My new Netgear switch has two 10Gb ports, so one went into my computers new 10Gb NIC, no bottle neck at that end. I set the switch up for LAG on the two ports hooked up to the EX4100. On the EX4100 I went to Network Settings and set up Link Aggregation to 802.3ad… man this is exciting, yes?! All that there was left to do was run a file to or from my NAS and be amazed at the speed gains.

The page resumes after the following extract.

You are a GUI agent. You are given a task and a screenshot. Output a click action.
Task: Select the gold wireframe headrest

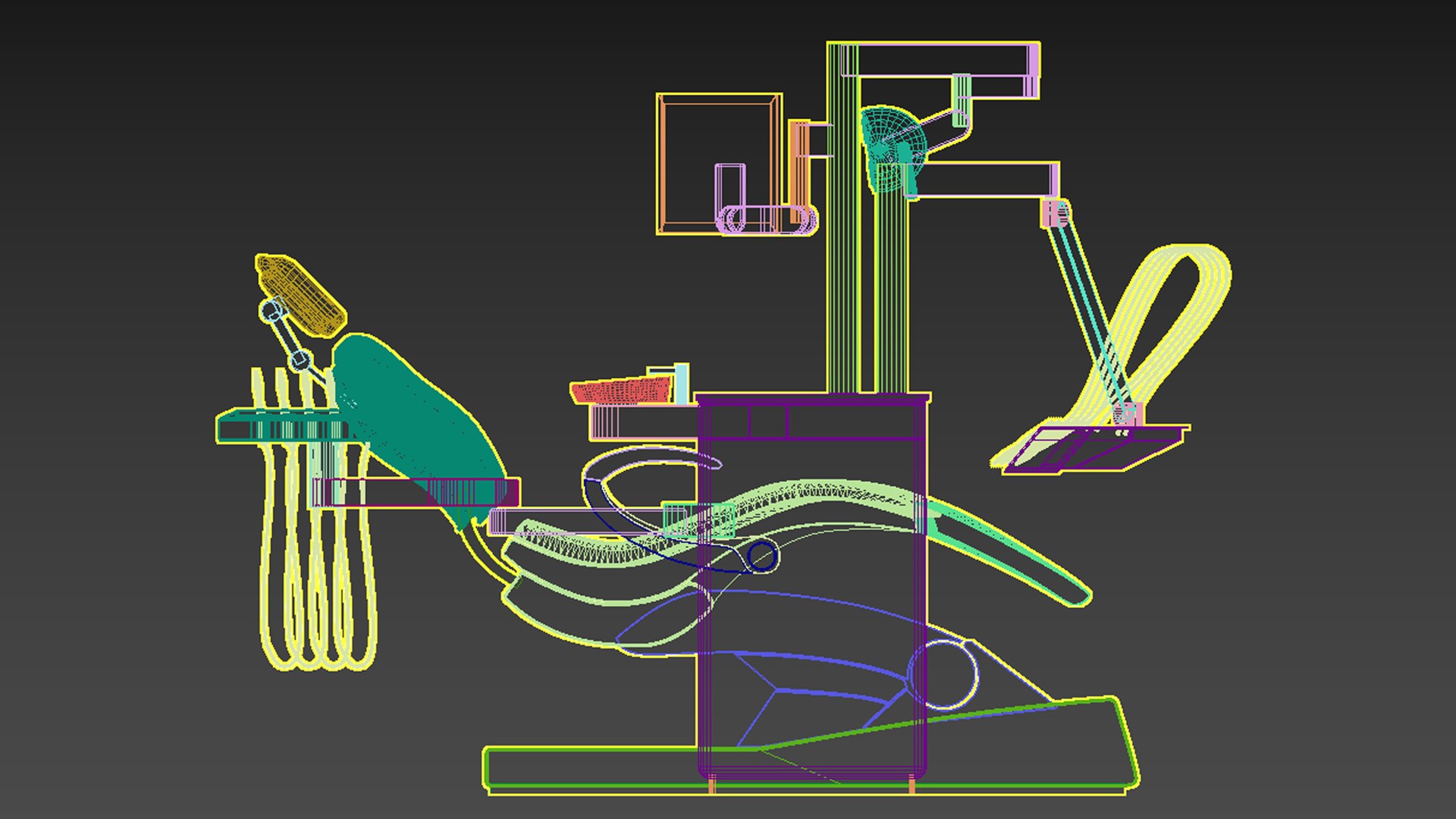(x=301, y=294)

Here is what I have learned
:stuck_out_tongue_winking_eye: Link Aggregation
With the EX4100, there are no speed gains running Link Aggregation through a managed switch. None! With one CAT6 cable run to one of the 1Gb NICs I got 113MB speed reads/writes. With two CAT6 cables run in Link Aggregation setup with a managed switch I got 113MB speed reads/writes… (have you seen the movie Fifth Element? there is a scene where Zorg gets a case of 4 stones from these pirate aliens. He is super excited to get the stones but when he opens the case the stones are missing. That is pretty much how i felt at this point). I am guessing that this is why there is no info on successful speed gains in Link Aggregation in the manual or in the forums. That Link Aggregation setting in the GUI is so tempting… just laying there for something interesting to happen, but no. I have played this out and am convinced that there is nothing there.

:money_mouth_face: Raid
With no speed improvements over the network there is no reason to run something as outrageous as raid 0. I can get the same realestate from disk spanning without the wear and tear from using Raid. I have some other thoughts on raid as well. My system ran fine on raid 5 but I have read that raid 5 is not always successful when rebuilding from a failed drive. If that is the case then raid 0 is cool because if you have to rebuild your raid anyway then raid 0 is faster on reads/writes and there is no redundant data so you get your full capacity on hard drives. I think that this is all true if you can utilize the speed gains from using raid. Raids down sides, besides losing all your data if a drive fails, is that there can be data degradation from raid striping. Im not entirely sure if i have experienced this, but there are some movies on my server that have glitches. These could have been from the recording and/or transfer of the movies to my NAS but it could be from raid degradation.

:upside_down_face: Epilog
so John, after all this what did you end up doing? I formatted the system and setup disk spanning and got my full 32TB of capacity to use. I can’t use raid 5, even if I had more faith in it, because i am at full capacity. There is no reason to use the speedy but dangerous raid 0 with the pokey 1Gb nic. I used disk spanning because I need to have all the data in one volume… so as not to upset my other half. Her primitive intellect wouldn’t understand alloys and compositions and things with molecular structures…
Anyway this was my rant, I think i have earned it. I am writing this as my backup disks are pumping video and photos back into my NAS. It has been few days so far and I have another 8TB or so to go. If you made it to this point you must have been interested in raid or lag. Like I said I am no expert and if you think i have made some error in setting up LAG on my system… that I can speed up my network connection to my WD4, lemme know. Also if you agree/disagree with me about my opinions on raid I would like to hear what you think.